En Haïti, «les femmes et les filles sont les premières victimes des violences»

Violences sexuellesdossier
Exactions des gangs, impunité, effondrement de l’Etat et du système de santé : dans le chaos haïtien, les violences sexuelles prospèrent. Bruno Maes, représentant de l’Unicef dans le pays, tire la sonnette d’alarme.
par Veronica Gennari
publié le 29 octobre 2023 à 12h41

Sécuritaire, politique, humanitaire : Haïti traverse sa pire crise depuis 2010, année du terrible séisme qui a ravagé la capitale, Port-au-Prince. Dans un rapport publié cette semaine, et à l’occasion d’une réunion du Conseil de sécurité, lundi 30 octobre, l’ONU a indiqué que les crimes graves avaient atteint «de nouveaux records» dans le pays gangrené par les gangs armés. Un chaos dont les femmes et les enfants sont les premières victimes. «Les meurtres et les violences sexuelles, y compris les viols collectifs et les mutilations, continuent d’être utilisés par les gangs tous les jours et dans le contexte d’un soutien inefficace des services aux victimes ou d’une réponse robuste de la justice», a ainsi commenté la représentante spéciale des Nations unies dans le pays, María Isabel Salvador. Joint par Libération, le représentant de l’Unicef en Haïti depuis 2020, Bruno Maes, sur cette vague de violences basées sur le genre dans le pays le plus pauvre des Caraïbes.
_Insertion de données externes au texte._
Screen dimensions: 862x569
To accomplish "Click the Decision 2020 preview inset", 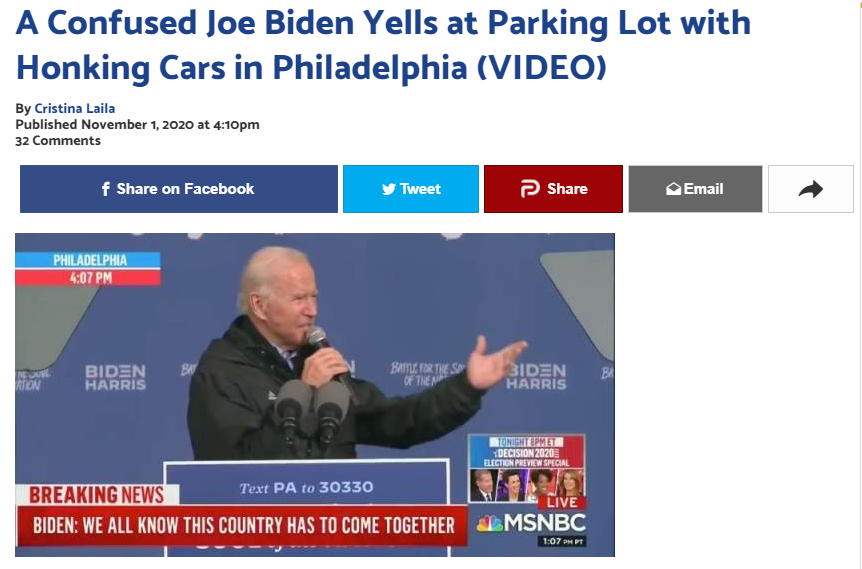I will click(x=527, y=468).
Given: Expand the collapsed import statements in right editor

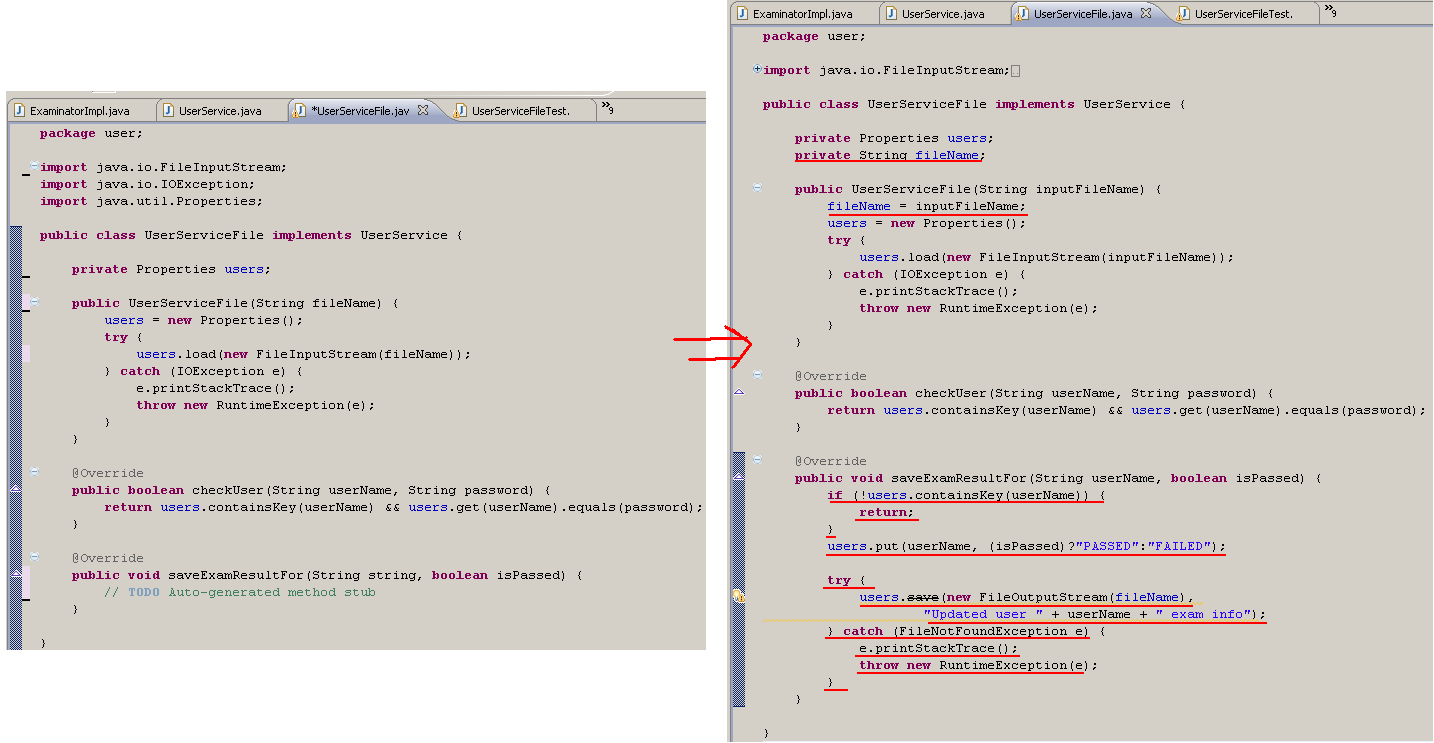Looking at the screenshot, I should click(x=757, y=70).
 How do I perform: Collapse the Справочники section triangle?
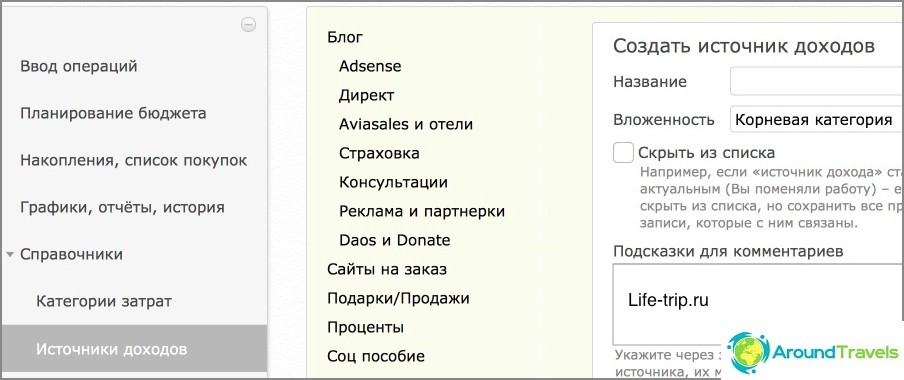(x=10, y=254)
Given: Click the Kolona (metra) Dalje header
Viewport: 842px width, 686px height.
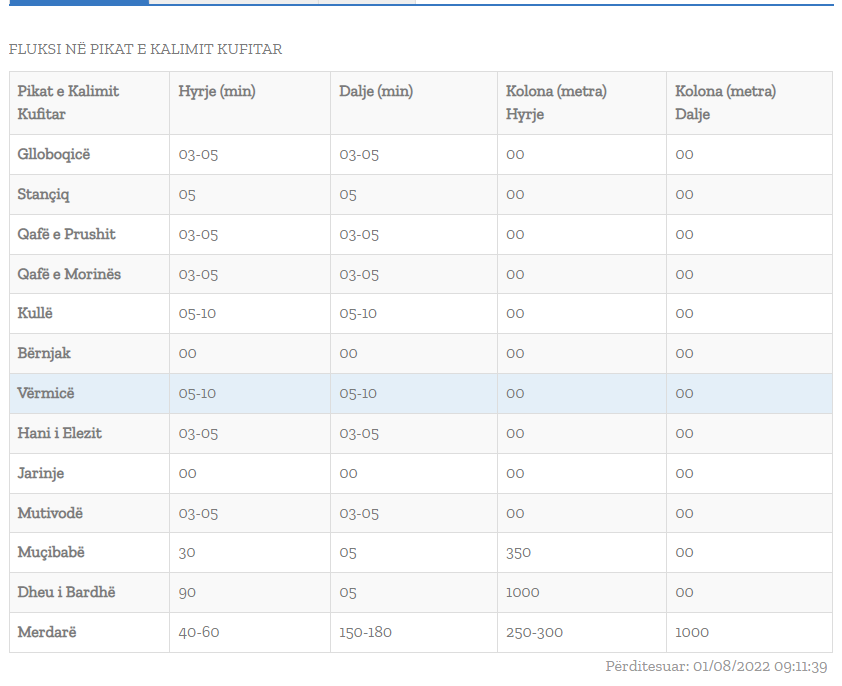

L’ONU a alerté cette semaine sur l’augmentation des crimes violents en Haïti. Quelle est la situation pour les femmes et les filles dans le pays ?

L’insécurité causée par les gangs est une réalité et elle dépasse la capitale. Les chiffres les plus récents de l’Unicef montrent une augmentation alarmante des enlèvements des femmes et d’enfants, avec près de 300 cas au cours des six premiers mois de l’année. Les violences basées sur le genre nous inquiètent. Pour l’année 2022, on a enregistré près de 1 500 cas de violences, et ce nombre pourrait doubler cette année. Le Haut-Commissariat de l’ONU aux droits de l’homme a documenté de multiples cas où la violence sexuelle était délibérément utilisée par les gangs pour insinuer la peur, punir et assujettir la population.

En quoi l’insécurité générale, notamment dans la capitale, aggrave-t-elle la situation des personnes les plus vulnérables ?

Plus la violence globale augmente, plus les violences sexuelles croissent, elles aussi. Les violences basées sur le genre se développent notamment dans un environnement où plus de 200 000 personnes ont été contraintes de fuir leur domicile en raison de l’insécurité causée par les groupes armés, essentiellement à Port-au-Prince mais aussi dans l’Artibonite (département de l’ouest du pays) et dans le département du Centre. Les habitants fuient vers les départements du Sud, de Nippes, de Grand’Anse et du Nord. Les femmes et les enfants qui sont contraints de se déplacer sont les plus vulnérables aux violences, car ils sont sans abris ou vivent dans des endroits où la promiscuité et l’insécurité règnent.

En quoi l’effondrement de l’Etat haïtien contribue-t-il à ce fléau ?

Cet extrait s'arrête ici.